Dirty nail clippers could get the same treatment as spoiled food under a proposal to expand NYC’s restaurant letter-grade system to a new frontier: barbershops, hair salons and nail salons.
Bronx Borough President Ruben Diaz Jr., who was motivated in part by an infection his wife’s aunt got from a pedicure, said he introduced the legislation this week to protect consumers and employees.
“Whether you go to a spa, a barber shop or a salon, the reality is that when they’re using scrapers on your feet, when they’re using nail files, when they’re removing your cuticles, when the barbershop is doing your borders with razor blades, these are mini medical procedures,” Diaz said. “In many cases blood is drawn.”
Under the city’s restaurant grading system, first introduced in 2010, eateries must post their A, B or C prominently in the window.

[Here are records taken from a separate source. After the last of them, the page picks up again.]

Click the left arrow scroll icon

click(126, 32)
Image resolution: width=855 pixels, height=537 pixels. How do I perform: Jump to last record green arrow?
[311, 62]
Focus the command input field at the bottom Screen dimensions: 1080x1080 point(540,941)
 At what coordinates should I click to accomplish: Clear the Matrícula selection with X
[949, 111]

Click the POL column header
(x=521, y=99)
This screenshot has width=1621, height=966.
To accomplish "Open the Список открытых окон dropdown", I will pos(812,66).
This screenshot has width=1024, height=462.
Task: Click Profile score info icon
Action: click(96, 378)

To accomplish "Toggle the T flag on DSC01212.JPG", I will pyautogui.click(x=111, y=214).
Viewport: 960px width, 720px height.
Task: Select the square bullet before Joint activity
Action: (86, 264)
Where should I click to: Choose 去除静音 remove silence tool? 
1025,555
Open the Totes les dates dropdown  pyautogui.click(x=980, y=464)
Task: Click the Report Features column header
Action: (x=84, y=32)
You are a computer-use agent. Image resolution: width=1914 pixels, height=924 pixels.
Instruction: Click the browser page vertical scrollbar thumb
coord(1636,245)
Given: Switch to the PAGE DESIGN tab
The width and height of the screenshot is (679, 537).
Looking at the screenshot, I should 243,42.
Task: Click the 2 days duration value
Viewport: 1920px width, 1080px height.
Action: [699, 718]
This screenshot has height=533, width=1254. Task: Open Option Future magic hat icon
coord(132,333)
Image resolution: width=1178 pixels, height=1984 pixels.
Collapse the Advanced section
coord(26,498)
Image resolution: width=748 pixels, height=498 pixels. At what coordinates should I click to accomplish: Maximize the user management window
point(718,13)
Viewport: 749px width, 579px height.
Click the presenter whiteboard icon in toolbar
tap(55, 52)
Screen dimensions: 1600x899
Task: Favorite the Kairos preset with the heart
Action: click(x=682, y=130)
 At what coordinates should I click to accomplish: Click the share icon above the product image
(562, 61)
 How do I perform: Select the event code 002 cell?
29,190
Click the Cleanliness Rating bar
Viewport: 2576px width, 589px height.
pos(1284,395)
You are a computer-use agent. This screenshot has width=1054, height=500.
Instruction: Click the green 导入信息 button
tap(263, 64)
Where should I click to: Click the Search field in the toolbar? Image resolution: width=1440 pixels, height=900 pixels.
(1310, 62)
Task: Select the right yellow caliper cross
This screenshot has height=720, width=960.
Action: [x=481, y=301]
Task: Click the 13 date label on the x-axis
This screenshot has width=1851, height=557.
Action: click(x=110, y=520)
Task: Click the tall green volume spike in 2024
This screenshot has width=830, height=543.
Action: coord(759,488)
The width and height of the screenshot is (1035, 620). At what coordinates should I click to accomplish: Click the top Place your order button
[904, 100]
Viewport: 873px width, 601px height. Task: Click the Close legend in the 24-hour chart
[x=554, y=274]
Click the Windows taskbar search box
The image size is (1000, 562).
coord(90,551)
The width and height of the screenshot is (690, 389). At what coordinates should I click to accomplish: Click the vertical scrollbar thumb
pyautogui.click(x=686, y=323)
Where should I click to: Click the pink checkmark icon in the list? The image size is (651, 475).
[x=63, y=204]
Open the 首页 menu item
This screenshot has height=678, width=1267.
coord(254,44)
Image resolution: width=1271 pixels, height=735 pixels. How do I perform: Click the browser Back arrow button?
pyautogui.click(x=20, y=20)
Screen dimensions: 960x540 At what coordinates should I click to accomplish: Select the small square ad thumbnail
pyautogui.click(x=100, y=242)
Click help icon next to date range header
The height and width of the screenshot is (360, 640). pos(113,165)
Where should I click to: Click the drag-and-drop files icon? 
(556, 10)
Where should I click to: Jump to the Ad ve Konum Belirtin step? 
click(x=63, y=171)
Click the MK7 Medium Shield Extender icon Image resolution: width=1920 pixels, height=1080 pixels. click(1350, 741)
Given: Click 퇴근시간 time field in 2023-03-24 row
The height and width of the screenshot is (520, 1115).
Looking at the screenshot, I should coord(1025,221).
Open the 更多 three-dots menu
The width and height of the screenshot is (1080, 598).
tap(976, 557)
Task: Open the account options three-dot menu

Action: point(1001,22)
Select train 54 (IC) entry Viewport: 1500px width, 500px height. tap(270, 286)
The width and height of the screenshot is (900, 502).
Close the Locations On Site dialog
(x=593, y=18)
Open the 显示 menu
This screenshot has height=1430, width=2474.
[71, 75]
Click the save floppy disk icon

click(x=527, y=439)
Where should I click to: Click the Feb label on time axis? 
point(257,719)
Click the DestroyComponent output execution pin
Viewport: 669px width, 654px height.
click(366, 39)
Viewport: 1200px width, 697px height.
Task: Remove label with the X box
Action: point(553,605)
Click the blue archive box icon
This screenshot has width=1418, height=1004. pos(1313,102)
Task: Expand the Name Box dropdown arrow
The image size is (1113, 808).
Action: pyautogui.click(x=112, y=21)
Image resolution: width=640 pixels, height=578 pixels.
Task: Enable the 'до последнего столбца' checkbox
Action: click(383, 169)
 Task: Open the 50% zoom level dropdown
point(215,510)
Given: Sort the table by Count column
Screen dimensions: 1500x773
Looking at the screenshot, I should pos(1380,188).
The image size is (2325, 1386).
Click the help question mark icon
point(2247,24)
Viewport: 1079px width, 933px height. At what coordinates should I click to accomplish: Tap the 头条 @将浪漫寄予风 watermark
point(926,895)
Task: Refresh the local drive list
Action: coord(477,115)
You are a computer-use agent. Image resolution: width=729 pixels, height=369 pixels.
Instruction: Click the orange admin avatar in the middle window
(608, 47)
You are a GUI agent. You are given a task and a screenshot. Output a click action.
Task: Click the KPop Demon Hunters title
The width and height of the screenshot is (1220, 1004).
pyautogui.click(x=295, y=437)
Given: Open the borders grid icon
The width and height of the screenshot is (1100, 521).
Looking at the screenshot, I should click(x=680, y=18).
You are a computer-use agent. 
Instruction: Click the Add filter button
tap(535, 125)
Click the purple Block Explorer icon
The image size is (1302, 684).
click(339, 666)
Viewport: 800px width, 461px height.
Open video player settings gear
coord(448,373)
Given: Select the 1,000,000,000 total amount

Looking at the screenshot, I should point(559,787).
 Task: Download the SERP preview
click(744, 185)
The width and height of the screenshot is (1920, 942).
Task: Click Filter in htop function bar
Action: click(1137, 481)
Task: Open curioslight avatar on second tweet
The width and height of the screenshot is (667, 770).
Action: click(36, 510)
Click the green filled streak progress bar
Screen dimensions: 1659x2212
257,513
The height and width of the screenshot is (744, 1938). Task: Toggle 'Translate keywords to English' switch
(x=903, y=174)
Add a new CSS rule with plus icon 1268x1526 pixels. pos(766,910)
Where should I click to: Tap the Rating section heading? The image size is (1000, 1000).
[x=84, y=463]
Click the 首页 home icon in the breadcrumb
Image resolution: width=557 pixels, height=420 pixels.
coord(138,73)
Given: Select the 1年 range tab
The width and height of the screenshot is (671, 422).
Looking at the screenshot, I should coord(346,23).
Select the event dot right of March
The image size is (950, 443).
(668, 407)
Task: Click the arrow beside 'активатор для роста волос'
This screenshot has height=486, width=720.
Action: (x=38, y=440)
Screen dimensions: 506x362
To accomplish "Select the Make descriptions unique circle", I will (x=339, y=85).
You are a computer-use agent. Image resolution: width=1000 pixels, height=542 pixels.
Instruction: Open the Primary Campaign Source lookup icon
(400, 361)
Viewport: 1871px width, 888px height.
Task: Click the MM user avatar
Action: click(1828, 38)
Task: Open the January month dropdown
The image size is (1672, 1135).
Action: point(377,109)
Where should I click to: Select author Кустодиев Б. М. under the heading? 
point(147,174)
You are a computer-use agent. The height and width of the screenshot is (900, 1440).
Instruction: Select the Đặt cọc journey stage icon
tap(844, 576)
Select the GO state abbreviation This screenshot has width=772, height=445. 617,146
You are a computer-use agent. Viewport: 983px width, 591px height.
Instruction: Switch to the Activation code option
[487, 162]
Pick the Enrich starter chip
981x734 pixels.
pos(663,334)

The grade is based on the number of infractions inspectors spot, such as vermin or food left out of the refrigerator.
City health officials said emergency room visits for food poisoning dropped after the system was adopted.
Salons and barbershops are regulated by the New York Department of State, which has just 27 inspectors for the entire state. The department’s Division of Licensing Services received 180 complaints against “appearance enhancement establishments” in 2014, with unlicensed operators the most common complaint.
Because salons are licensed by the state, the bill introduced by Diaz and Rafael Espinal, chairman of the City Council’s consumer affairs committee, would call on the state to allow NYC to set up the grading system.